Ketika Orang dengan Penyakit Mental Menjadi Mangsa
Ada desas-desus bahwa penerima pembayaran saya dipecat karena dia mengantongi uang dari cek Jaminan Sosial kliennya. Hasilnya belum cantik. Kepercayaan antara staf dan klien menurun, dan orang-orang di ambang batas kehilangan uang lebih banyak. Ketika seseorang bertanya, "Mengapa mereka mengambil keuntungan dari orang yang sakit mental seperti itu?", Teman saya Michael menjawab, "Karena mereka bisa." Itu membuat saya berpikir tentang apa yang terjadi ketika orang dengan penyakit mental bertemu dengan sistem peradilan pidana.
Kebenaran tentang penyakit mental dan kejahatan
Stereotip seseorang dengan penyakit mental adalah seorang penjahat yang kejam. Meskipun ada beberapa kekhawatiran, sebagian besar ketakutan orang dengan penyakit mental tidak berdasar. Bahkan, menurut beberapa penelitian, orang dengan penyakit mental lebih cenderung menjadi korban kejahatan. Kenapa ini?

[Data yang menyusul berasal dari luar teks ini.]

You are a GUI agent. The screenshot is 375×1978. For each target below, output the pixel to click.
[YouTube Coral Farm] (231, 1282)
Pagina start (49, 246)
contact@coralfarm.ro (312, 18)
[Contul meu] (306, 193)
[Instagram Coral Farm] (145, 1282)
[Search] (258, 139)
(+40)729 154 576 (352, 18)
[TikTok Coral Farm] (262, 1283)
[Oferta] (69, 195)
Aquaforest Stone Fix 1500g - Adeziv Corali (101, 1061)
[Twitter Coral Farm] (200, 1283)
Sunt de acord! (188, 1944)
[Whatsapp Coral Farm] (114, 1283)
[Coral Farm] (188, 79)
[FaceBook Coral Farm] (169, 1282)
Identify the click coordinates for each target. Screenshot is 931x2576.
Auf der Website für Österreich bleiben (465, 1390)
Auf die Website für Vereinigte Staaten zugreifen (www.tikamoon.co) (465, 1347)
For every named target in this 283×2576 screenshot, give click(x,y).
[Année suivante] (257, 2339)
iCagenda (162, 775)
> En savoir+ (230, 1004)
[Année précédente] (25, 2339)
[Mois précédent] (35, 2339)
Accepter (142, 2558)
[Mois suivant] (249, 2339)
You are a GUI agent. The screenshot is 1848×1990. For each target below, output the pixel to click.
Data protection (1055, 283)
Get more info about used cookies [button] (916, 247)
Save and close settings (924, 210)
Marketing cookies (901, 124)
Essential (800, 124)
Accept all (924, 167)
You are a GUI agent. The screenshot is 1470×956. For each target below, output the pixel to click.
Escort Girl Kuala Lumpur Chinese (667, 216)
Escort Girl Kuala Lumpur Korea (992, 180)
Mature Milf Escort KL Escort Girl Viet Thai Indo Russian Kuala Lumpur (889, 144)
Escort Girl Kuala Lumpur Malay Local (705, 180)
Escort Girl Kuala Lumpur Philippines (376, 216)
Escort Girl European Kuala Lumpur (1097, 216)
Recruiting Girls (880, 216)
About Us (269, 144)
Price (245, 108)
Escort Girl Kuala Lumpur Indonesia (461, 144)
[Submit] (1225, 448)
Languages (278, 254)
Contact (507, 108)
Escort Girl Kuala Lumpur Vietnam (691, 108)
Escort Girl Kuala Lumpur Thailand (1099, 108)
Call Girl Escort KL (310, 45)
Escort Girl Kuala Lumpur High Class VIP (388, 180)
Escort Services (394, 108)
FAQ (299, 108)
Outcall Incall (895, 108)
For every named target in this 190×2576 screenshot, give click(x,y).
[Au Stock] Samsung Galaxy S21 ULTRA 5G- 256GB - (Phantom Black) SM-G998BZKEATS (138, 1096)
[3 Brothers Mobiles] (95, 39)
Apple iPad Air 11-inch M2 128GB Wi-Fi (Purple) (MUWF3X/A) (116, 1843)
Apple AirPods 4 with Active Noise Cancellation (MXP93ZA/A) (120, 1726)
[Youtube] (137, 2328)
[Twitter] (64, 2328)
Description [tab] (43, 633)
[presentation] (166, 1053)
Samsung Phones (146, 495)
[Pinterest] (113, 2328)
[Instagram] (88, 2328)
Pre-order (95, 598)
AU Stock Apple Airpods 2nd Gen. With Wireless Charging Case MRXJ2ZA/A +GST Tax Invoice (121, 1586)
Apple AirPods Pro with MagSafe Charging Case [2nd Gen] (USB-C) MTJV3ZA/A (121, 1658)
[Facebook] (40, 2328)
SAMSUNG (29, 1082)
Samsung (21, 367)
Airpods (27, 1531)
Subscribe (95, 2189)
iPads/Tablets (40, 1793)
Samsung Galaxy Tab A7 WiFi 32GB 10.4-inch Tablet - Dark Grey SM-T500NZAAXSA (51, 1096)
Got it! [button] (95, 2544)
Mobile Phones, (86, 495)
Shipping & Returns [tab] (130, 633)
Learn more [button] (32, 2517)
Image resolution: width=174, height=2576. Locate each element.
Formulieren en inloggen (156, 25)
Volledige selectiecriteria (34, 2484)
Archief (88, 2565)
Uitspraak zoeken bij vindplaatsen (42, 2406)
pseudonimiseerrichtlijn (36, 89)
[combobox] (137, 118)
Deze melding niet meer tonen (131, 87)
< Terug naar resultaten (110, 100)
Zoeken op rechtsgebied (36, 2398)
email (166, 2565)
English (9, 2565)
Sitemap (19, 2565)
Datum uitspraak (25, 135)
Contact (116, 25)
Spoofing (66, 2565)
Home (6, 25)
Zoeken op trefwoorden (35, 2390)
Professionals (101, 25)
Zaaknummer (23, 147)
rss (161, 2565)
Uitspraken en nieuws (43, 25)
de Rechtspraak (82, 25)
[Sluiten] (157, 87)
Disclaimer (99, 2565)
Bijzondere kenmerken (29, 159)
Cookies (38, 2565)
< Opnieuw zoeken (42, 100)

Seperti yang dikatakan teman saya Michael, kami adalah peluang yang mudah.
Jaminan Sosial tidak membayar banyak dan orang dengan penyakit mental yang parah sering tidak dapat bekerja. Selain itu, sebagian besar fasilitas untuk orang dengan penyakit mental parah berada di lingkungan yang buruk. Sama seperti orang tanpa penyakit mental akan menghadapi risiko yang lebih besar dalam situasi itu, demikian pula orang dengan penyakit mental.
Saya tampaknya memiliki keahlian dalam menemukan kejahatan yang sedang berlangsung, mulai dari pencurian mobil hingga serangan. Terapis saya dan saya membahas ini, sampai pada kesimpulan bahwa itu karena saya menjelajah keluar dari apartemen saya dan berjalan melalui lingkungan yang buruk untuk sampai ke halte bus. Karena bagian dari pemulihan tidak tinggal di rumah sepanjang waktu, kami memutuskan untuk menerima ini sebagai konsekuensi dari pemulihan.
Adil? Tidak. Realitas? Iya.
Jaksa tidak mempercayai kami.
Saya telah menjadi korban satu serangan seksual dan satu serangan fisik. Kedua kali saya mengajukan laporan polisi. Kedua kali, jaksa penuntut menyadari diagnosis psikiatrik saya. Kedua kali penyerang turun pada masalah teknis dan diagnosis saya mungkin memainkan peran.
Setelah kekerasan seksual, jaksa penuntut mengatakan tidak ada cukup bukti untuk membuktikan penggunaan kekerasan. Kenyataannya adalah aku tidak bisa melawan - aku dilumpuhkan oleh teror dan memutuskan bahwa adalah kepentingan terbaikku untuk tidak melawan. Saya sangat percaya bahwa jika saya bukan pasien psikiatris, kasusnya akan dituntut. Tapi itu akan mudah bagi pertahanan untuk membuatku terlihat tidak stabil dan seperti aku menyetujui dan kemudian berubah pikiran.
Setelah penyerangan fisik, yang terjadi di rumah sakit jiwa, polisi menolak menangkap penyerang saya karena "dia baru saja diproses dan dikirim kembali ke sini. "Jaksa penuntut mengatakan akan" terlalu sulit "untuk menuntut karena penyerang saya juga seorang psikiatris sabar. Komandan kedua di rumah sakit mengatakan ini sering terjadi - bahwa dia bahkan meminta orang ditangkap dan polisi menolak. Dia juga mengatakan bahwa yang harus dilakukan pembelaan hanyalah memanggil psikiater. Saya sangat percaya bahwa jika penyakit mental tidak terlibat, keadilan akan dilakukan.
Mengambil potongan
Ketika Anda adalah korban kejahatan, Anda harus menerima apa yang terjadi. Berbicara dengan terapis sangat penting - kantor kejaksaan harus dapat merujuk Anda.
Saya menerima apa yang terjadi pada saya dengan menulis tentang hal itu. Ini tidak berarti bahwa saya benar-benar bebas dari rasa sakit. Itu berarti bahwa beberapa hari lebih baik daripada yang lain dan itu tidak mendominasi hidup saya. Itu sedekat itu penyembuhan mungkin pada saat ini.
Ambillah satu hari pada suatu waktu. Segalanya menjadi lebih baik. Bekas luka tetap ada, tetapi itu adalah tanda bertahan hidup.